Een persoonlijk verhaal over Keti Koti. Verscheen in 2013 in het boek “Hoe diep zit de pijn?” met interviews en foto’s van Sanne van der Most. Nog te bestellen voor €10,00 via info@ketikotirotterdam.nl

Guno Zwakke

‘Erkenning is voor mij geen voorwaarde om verder te gaan’

 10 Guno Zwakke

‘De opa van mijn moeder is 105 jaar geworden. Ik heb hem nooit gekend maar hij heeft het dus nog meegemaakt. Een gek idee. Net als het feit dat mijn moeder ze nog heeft gekend als kind, de slaven. Bij sommige ouderen zie je nog wel iets uit die tijd terug. Mensen van een bepaalde leeftijd zijn te onderdanig en te respectvol naar blanken toe. Mijn moeder is zelf behoorlijk mondig, maar ze is ook heel beleefd. Zelf zegt ze dat het daar niks mee te maken heeft. Op de basisschool maakte ik voor het eerst een werkstuk over de slavernij en de onafhankelijkheid van Suriname. Dat was eigenlijk mijn eerste echte confrontatie met het onderwerp. Mijn interesse bleef.  Tegenwoordig  organiseer ik evenementen in Rotterdam. In 1992 organiseerde ik voor het eerst Keti Koti op het Schouwburgplein. Het was een droom die uitkwam. Bioscoop Pathé was er toen nog niet en ik kreeg alle ruimte. Ik had echt de wind mee. Sindsdien heb ik het thema nooit meer losgelaten.’

‘Vroeger voelde ik veel onbegrip en boosheid als er aan dacht hoe onrechtvaardig het allemaal is geweest. En op het moment dat Suriname niks meer opleverde, maakten ze ons onafhankelijk. Dat is natuurlijk helemaal te gek. Tegenwoordig ben ik niet meer boos. Ik bekijk het vanuit de tijdsgeest. Alles was toen anders. Pijn voel ik dus niet echt meer. Ik voel het meer als een moment dat gevierd moet worden. Vrijheid is zo universeel, dat moet je koesteren. Toch zie ik bij veel ouderen nog wel echt pijn. Ze waren strenge opvoeders en ze gaven hun kinderen harde lijfelijke straffen. Dat is allemaal de erfenis van de slavernij. Sommige ouderen zijn ook echt nog boos. Die zijn super gemotiveerd om hun zwarte bewustzijn uit te dragen. Toch hebben ze alleen zich zelf daarmee. Het heeft geen zin om je hele leven slachtoffer te blijven. Daar los je niks mee op.’
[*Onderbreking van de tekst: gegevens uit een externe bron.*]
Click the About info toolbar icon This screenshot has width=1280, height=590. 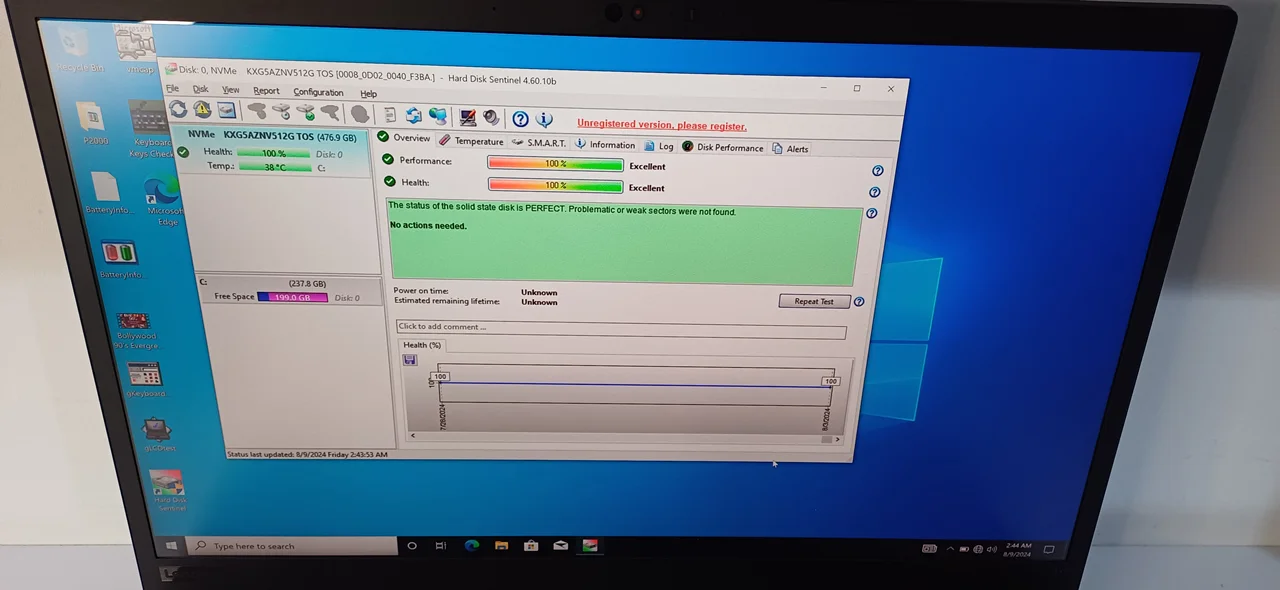(x=544, y=120)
‘Wat je dan wél moet doen? Je bewust zijn van de lessen van het verleden en samen verder gaan. Gebruik het verleden als springplank naar de toekomst. Rotterdamse jongeren weten maar weinig over het verleden. Dat vind ik jammer. Natuurlijk zijn ze bij de viering aanwezig maar ze weten vaak niet wat het echt betekent. Voor het grootste deel van de autochtone Nederlanders is de slavernij overigens ook een ver van hun bed show. Ik begrijp het wel, het is ook al zo lang geleden en het was niet hun pijn. Maar het is ook jammer, want het is wel een stuk gezamenlijke geschiedenis. Erkenning van de witte Nederlanders zou natuurlijk mooi zijn. Toch is dat voor mij geen voorwaarde om verder te gaan.’